The Cult Member
But what of the other key ingredient constituting a cult—the followers? P.T. Barnum is supposedly the source of the phrase, “There’s a sucker born every minute,” and though the saying is probably not originally his, the notion that there are always plenty of people to fool for profit has been proven true enough. There’s the sucker and the one who fools him, there’s the deceived and the deceiver; the cult is about both.
“While the cult is principally driven by the deceiver who understands how easy it is to fool some people, he is greatly helped by the willingness of the deceived to be `had.’”
While the cult is principally driven by the deceiver who understands how easy it is to fool some people, he is greatly helped by the willingness of the deceived to be “had.” The existence of cults depends on the ones being deceived being all-too-ready-and-willing to be taken for a ride. There’s not infrequently in such people—these followers—a hunger for a kind of greatness, or to be near such greatness, or a hunger for a kind of rescue only a supposed “great person” can provide. The cult leader is available to provide and feed this need—and so they encourage him in his imaginings and they wish deeply to believe them. Such desires are not unique to cult members; perhaps they may be found in all of us at one time or another, but the cult leader seeks to take advantage of them and greatly exploit them in those who are within his grasp.
But now just how big a ride will the cult member be taken on? What is the magnitude of the deception? For this, we go back to the P.T. Barnum idea for a moment, and a picture associated with him of the con man and the sucker. The cult might seem to be understood in the idea of the con man who aims for a “sucker,” but it’s actually much more total with the cult than with the con man who’s trying to sell time in a time-share, or a lot in Florida. The cult leader has a bigger vision, a greater goal.
The term “total” points us to the work of the scholar Robert J. Lifton, who popularized use of the word “totalism” in describing the cult. Lifton, one of the founders of the modern discipline of cult studies, studied what the Chinese Communists did to captured U.S. servicemen during the Korean War, including turning some of them against their native land to embrace the ideology of their Communist captors using something called “brainwashing.” In describing how these brainwashers worked, Lifton used the term “totalism.” Lifton found this word a useful way to picture how cult leaders, these would-be masters of men and women, work to submerge those they are working on in a completely sealed, almost water-tight world view—a view that is total. Such a term is related to the word “totalitarian,” only that term is mostly applied to an entire culture and nation being worked upon, and not simply to the more limited work of the smaller kind of group, the cult.

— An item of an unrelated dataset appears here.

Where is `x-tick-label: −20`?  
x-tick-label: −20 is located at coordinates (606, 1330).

So the cult leader is not just a huckster simply selling you, the would-be cult member, something that’s not what it appears to be, as though he were a used car salesman trying to pawn off a lemon as a really great deal; no, it’s a far deeper sort of thing than that because he’s selling you a whole way of life, a total package. The cult leader, the deceiver who heads up a cult, is someone getting you to “buy in” to something at the cost of your whole soul, of all you are and all you have. He brings the notion, as they say, “to a whole new level.” The cult demands all of you—this is “totalism.”

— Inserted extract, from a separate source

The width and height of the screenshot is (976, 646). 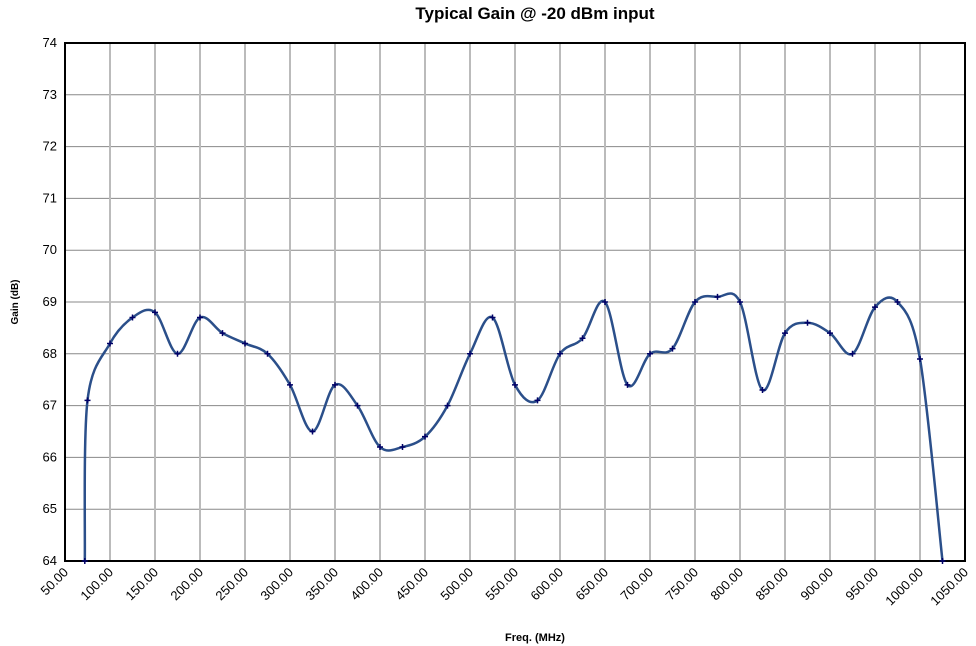 What do you see at coordinates (50, 94) in the screenshot?
I see `y-tick-label: 73` at bounding box center [50, 94].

But now back to the willingness of the cult member to be taken in. The marvel of it is that the cult member wants this. He or she is asked to, and does, embrace the total package gladly and completely, and the member’s desire is not only for the package but for the person who packages it—the cult leader. Then, once someone is “sold,” they’re in, and solidly so, so that it is not at all easy for them to get out again.